目的：准确的数据资源对于有影响力的医学研究至关重要，但现有的结构化数据集往往不完整或不准确。开放权重大语言模型（llm）的最新进展能够从电子健康记录（EHRs）中的非结构化文本中更准确地提取数据，然而，缺乏对此类方法的彻底验证。我们的目标是创建一种有效的方法，使用法学硕士来识别来自全国退伍军人健康管理局（VHA）数据库的病理报告中的组织病理学诊断，包括百万退伍军人计划（MVP）生物银行中基因型数据的患者。方法：我们的方法使用搜索词过滤，然后是简单的“是/否”问题提示，用于以下感兴趣的表型：任何结直肠不典型增生，高级别不典型增生和/或结直肠腺癌（HGD/CRC）和侵袭性结直肠癌。我们首先利用炎症性肠病（IBD）患者的示例报告开发了LLM提示。然后，我们通过将固定提示应用于1999年至2024年间VHA生成的116 373份病理报告的单独语料库，在IBD和非IBD中验证了该方法。我们将模型输出与每个患者队列和诊断任务的200-300份病理报告的盲法手工图表审查进行了比较，共审查了3816份报告，并计算了F1分数作为平衡的准确性衡量标准。结果：在MVP的IBD患者中，我们获得了鉴别非典型增生的96.9% （95% CI 94.0% - 99.6%）的f1评分，鉴别HGD/CRC的93.7%(88.2%-98.4%)，鉴别CRC的98%（96.3%-99.4%）的f1评分。在MVP无IBD的患者中，我们使用LLM Gemma-2识别任何结直肠异常增生的f1得分为99.2%(98.2%-100%)，识别HGD/CRC的f1得分为96.5%(93.0%-99.2%)，识别CRC的f1得分为95%（92.8%-97.2%）。结论：llm在从电子病历中提取感兴趣的诊断方面具有很高的准确性。我们的验证方法推广到非结构化的病理记录，即使面临资源有限的计算环境的挑战。因此，这可能是一个有希望的方法，为其他临床表型考虑到最小的人为主导的发展所需。

本文章由计算机程序翻译，如有差异，请以英文原文为准。

求助全文

约1分钟内获得全文求助全文

来源期刊

BMJ Open Gastroenterology GASTROENTEROLOGY & HEPATOLOGY-

CiteScore

5.90

自引率

3.20%

发文量

审稿时长

2 weeks

期刊介绍： BMJ Open Gastroenterology is an online-only, peer-reviewed, open access gastroenterology journal, dedicated to publishing high-quality medical research from all disciplines and therapeutic areas of gastroenterology.
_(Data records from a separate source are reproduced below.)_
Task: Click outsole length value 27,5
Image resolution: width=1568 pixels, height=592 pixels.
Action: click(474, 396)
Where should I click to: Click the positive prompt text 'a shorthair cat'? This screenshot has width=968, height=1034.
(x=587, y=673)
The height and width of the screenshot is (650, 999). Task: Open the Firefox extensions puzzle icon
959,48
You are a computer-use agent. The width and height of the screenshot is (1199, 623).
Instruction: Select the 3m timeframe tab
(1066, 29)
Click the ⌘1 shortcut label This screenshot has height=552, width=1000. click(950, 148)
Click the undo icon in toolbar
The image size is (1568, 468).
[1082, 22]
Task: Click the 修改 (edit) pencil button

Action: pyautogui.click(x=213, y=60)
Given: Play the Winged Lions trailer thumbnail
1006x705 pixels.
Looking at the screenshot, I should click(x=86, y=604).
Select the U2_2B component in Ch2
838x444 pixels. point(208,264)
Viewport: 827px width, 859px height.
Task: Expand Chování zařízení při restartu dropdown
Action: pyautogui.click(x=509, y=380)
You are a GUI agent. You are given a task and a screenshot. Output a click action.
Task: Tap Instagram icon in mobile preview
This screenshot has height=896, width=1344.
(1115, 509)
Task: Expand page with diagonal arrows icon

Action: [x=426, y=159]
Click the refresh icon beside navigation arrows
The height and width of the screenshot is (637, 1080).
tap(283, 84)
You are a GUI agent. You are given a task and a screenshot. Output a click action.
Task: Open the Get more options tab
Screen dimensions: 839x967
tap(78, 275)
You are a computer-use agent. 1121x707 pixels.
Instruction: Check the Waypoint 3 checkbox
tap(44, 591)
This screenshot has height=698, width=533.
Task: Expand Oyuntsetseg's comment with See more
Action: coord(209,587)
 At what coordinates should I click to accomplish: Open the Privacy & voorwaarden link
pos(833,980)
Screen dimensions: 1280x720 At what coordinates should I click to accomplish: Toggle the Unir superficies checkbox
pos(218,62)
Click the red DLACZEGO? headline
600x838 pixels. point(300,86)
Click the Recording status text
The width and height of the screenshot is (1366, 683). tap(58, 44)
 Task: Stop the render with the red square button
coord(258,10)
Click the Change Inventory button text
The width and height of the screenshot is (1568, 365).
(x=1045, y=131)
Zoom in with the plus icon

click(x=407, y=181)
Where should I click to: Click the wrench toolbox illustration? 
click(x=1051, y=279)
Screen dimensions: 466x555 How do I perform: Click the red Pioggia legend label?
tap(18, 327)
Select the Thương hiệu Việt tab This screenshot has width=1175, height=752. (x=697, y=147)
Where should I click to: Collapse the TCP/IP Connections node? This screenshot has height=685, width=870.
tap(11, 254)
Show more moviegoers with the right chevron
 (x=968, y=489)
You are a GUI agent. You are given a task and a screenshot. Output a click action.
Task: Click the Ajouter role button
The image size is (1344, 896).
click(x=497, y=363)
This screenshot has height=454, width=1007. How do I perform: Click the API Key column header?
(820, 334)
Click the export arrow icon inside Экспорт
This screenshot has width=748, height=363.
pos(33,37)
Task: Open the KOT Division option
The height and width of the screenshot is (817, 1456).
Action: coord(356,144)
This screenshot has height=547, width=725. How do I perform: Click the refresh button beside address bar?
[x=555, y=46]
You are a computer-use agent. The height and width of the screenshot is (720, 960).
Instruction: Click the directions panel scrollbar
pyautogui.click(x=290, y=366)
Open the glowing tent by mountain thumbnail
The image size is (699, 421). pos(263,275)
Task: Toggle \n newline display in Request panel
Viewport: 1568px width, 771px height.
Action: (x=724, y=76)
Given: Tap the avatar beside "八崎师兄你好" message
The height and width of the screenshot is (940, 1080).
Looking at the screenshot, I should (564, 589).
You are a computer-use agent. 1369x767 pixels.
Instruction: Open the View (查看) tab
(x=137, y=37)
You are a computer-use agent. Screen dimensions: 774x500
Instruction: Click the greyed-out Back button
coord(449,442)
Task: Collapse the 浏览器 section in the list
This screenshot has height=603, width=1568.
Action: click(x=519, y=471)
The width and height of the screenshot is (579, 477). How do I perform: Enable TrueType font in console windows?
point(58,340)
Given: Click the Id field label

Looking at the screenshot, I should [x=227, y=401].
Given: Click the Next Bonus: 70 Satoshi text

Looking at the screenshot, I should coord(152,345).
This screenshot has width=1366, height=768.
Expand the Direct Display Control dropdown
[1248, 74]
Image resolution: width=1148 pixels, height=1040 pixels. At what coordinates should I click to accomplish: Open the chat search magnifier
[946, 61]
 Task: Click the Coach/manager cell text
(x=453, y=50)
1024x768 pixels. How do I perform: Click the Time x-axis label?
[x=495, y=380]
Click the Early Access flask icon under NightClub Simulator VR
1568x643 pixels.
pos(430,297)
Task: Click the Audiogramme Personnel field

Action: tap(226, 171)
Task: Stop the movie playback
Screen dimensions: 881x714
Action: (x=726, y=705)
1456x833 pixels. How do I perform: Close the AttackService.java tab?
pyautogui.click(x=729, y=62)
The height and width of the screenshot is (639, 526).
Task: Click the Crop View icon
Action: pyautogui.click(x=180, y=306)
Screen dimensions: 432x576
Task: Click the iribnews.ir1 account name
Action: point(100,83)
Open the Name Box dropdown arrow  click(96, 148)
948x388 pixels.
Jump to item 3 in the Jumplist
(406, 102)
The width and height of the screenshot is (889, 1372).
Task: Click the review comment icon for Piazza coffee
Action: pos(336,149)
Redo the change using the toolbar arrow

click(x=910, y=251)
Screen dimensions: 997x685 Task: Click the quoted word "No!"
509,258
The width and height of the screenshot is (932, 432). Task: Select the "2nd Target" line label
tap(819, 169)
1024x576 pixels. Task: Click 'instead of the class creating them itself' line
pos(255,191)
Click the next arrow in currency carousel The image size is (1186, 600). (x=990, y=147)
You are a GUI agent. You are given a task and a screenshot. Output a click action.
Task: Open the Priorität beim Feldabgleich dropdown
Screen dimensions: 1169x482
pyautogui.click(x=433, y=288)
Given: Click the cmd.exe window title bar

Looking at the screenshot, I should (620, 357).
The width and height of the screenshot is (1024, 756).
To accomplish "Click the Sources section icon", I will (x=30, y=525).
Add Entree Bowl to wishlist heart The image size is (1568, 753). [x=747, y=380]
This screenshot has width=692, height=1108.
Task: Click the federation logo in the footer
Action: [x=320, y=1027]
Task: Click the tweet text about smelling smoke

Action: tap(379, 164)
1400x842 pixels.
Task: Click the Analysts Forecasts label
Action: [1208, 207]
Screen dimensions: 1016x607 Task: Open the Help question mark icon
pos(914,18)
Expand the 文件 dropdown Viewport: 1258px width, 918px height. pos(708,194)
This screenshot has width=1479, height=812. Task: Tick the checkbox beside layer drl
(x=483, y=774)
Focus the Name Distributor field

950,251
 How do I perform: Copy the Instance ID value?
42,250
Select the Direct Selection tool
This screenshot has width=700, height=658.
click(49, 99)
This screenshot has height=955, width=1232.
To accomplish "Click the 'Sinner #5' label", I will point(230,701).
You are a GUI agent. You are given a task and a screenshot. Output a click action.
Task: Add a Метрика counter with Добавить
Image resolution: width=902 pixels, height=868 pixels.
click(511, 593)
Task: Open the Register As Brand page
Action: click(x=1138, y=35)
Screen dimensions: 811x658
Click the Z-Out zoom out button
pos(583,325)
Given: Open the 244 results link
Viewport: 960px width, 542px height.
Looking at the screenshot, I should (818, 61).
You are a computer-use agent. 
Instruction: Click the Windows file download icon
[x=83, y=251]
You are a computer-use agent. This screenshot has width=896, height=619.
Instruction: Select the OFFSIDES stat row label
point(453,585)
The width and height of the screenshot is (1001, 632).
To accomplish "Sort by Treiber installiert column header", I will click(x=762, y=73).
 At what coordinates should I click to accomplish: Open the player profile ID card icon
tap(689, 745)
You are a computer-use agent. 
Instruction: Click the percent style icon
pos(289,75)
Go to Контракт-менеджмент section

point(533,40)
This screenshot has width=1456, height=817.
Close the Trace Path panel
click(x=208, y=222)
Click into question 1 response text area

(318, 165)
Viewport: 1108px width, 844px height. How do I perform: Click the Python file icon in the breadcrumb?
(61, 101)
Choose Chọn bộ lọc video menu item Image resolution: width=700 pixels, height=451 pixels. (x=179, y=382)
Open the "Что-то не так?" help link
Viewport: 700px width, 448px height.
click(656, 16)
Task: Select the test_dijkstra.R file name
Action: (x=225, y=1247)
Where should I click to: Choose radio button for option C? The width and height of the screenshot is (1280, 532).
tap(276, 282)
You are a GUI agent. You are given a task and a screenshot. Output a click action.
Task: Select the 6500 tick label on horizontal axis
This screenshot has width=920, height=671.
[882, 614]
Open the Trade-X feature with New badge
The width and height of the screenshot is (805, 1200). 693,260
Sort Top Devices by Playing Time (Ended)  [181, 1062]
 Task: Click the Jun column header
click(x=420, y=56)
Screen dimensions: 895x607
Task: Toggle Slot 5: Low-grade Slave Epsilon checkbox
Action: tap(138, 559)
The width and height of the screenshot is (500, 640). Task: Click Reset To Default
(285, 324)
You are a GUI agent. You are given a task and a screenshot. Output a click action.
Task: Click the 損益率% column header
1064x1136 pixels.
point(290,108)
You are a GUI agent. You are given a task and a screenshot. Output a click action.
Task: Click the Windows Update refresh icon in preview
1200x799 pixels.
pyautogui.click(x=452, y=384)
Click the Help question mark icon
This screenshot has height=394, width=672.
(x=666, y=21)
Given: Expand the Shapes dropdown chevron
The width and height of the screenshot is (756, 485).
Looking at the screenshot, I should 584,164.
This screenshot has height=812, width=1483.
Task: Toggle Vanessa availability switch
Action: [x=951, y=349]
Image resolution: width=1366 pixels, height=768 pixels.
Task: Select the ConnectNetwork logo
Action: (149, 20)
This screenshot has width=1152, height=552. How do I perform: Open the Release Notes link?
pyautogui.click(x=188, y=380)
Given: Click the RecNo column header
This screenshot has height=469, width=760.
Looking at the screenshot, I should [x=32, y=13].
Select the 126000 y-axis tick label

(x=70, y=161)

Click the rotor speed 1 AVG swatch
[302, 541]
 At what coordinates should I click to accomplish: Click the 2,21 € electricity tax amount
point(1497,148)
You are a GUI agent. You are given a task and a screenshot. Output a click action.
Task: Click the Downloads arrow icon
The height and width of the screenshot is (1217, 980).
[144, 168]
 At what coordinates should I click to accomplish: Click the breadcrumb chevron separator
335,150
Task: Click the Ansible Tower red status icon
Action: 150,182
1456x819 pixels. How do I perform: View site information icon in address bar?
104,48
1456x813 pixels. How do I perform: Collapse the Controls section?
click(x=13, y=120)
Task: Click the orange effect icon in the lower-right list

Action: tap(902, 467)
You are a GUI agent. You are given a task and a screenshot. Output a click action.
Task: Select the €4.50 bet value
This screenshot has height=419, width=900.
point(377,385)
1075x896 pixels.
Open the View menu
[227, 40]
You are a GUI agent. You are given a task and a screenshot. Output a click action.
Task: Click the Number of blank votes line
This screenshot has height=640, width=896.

It is the open access companion journal of Gut and is co-owned by the British Society of Gastroenterology. The journal publishes all research study types, from study protocols to phase I trials to meta-analyses, including small or specialist studies. Publishing procedures are built around continuous publication, publishing research online as soon as the article is ready.